Tapar el sol con un dedo

Los ecuatorianos tenemos miedo. Sin embargo, distintas instancias del Estado intentan convencernos de que estamos equivocados.

Una y otra vez, nos recuerdan los cientos de toneladas de cocaína que se han incautado en los últimos dos años y que la ola de violencia es la consecuencia. Sin embargo, esas incautaciones —que suman apoyo internacional y suben el precio de la droga en terceros países— poco ayudan a la inmensa mayoría que vive bajo la tiranía del crimen.

Los asesinatos se han sextuplicado en cinco años, pero intentan convencernos de que acaecen solo entre bandidos, cuando a diario matan, secuestran y extorsionan a personas inocentes, hay incluso conductores escopolaminados en plena revisión vehicular. Mientras más se eleva el perfil del delito, más rápida parece la respuesta; pero, por cada caso sonado, decenas quedan en la impunidad aupados por el silencio que recomiendan las autoridades.

Las calles se llenan de agentes en feriados y fin de mes, asoman en cada esquina, multando por contravenciones menores; en las noches, las calles se quedan vacías.

Desesperada, la ciudadanía reclama seguridad y denuncia zonas en franco abandono. Los gobiernos, nacional y seccionales, la Asamblea, los jueces y fiscales se culpan entre ellos y, de paso, al Consejo de la Judicatura, al de Participación y a quienes votaron por el ‘No’.
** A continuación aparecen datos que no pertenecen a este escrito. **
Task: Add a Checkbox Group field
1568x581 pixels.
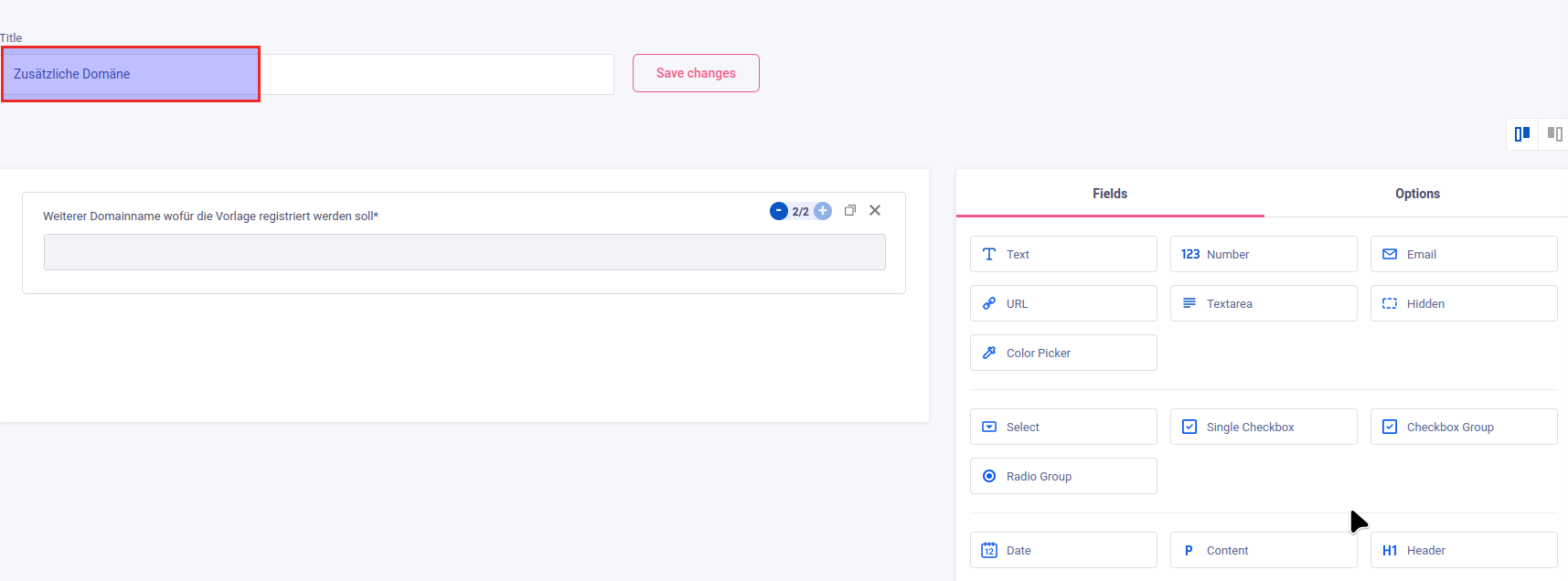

Pretender casa afuera que la crisis no es “tan grave” incrementa la sensación de inseguridad y desamparo. Así como el Gobierno transparenta sus cifras económicas y renueva su política de comunicación, debe hacer lo propio en materia de seguridad.

Ecuador desciende hacia la violencia que, hace un par de décadas y tras crisis parecidas, vivieron las ciudades mexicanas y brasileñas. Quizá aún se puede evitar.